La gauche au défi de l’exemple marseillais
Editorial du « Monde ». Qui aurait parié, voici juste un an, sur l’avenir politique de ce « rassemblement inédit » lancé, à Marseille, par 51 personnalités rêvant d’« une ville égalitaire, solidaire et accueillante (…), qui abolit tout clientélisme » ? Et, pourtant, Michèle Rubirola, la chef de file de cet improbable collectif, construit en marge des partis politiques par des militants investis dans des combats locaux, a été élue maire de Marseille, samedi 4 juillet. Historique, sa victoire hisse une femme pour la première fois à la tête de la cité phocéenne. Emblématique, elle donne à la gauche la deuxième ville de France. Symbolique, elle rompt avec vingt-cinq années de gestion par la droite de Jean-Claude Gaudin, après plus de trois décennies de règne du socialiste Gaston Defferre. Soit, au total, plus d’un demi-siècle de clientélisme marqué par le déclin de Marseille, seulement interrompu par la parenthèse Vigouroux.

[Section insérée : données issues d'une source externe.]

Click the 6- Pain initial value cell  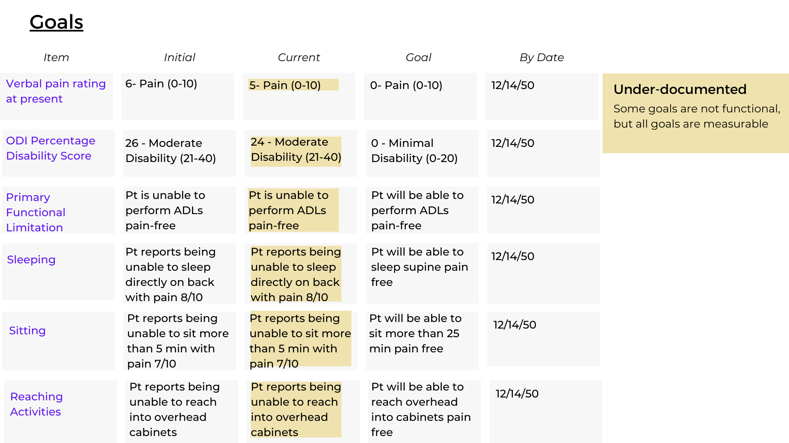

Michèle Rubirola doit sa nette victoire, avec 13 000 voix d’avance, à un alignement favorable de planètes : l’exaspération de la population face à la gestion calamiteuse de M. Gaudin, une guerre au sein de la droite déclenchée par un vieux maire qui refuse tout successeur, l’indignation suscitée par l’effondrement des immeubles vétustes de la rue d’Aubagne, qui a causé la mort de 8 personnes en 2018.
Pourtant, l’élection d’une médecin de 63 ans, militante écologiste de longue date – depuis le Larzac –, mais jusqu’à ces derniers mois inconnue du grand public, ne doit rien au hasard. Cette réanimation d’une gauche marseillaise à bout de souffle a été mûrement pensée et s’est appuyée sur des collectifs de citoyens, comme celui né après la catastrophe de la rue d’Aubagne, ou celui qui a fait casser par la justice le plan de rénovation des écoles, désastreux pour les finances publiques, lancé par Jean-Claude Gaudin dans le cadre d’un partenariat public-privé.
A côté des partis
Cette « gauche plurielle » marseillaise de 2020 s’est donc construite, non pas à partir des partis, comme celle qui avait porté Lionel Jospin au pouvoir en 1997, mais à côté de, pour ne pas dire malgré, certains d’entre eux. Michèle Rubirola a été suspendue d’Europe Ecologie-Les Verts (EELV) pour ne pas s’être rangée derrière une candidature autonome. De même, l’« insoumise » Sophie Camard a bravé la consigne de M. Mélenchon pour se présenter – et être élue – sous la bannière du Printemps marseillais.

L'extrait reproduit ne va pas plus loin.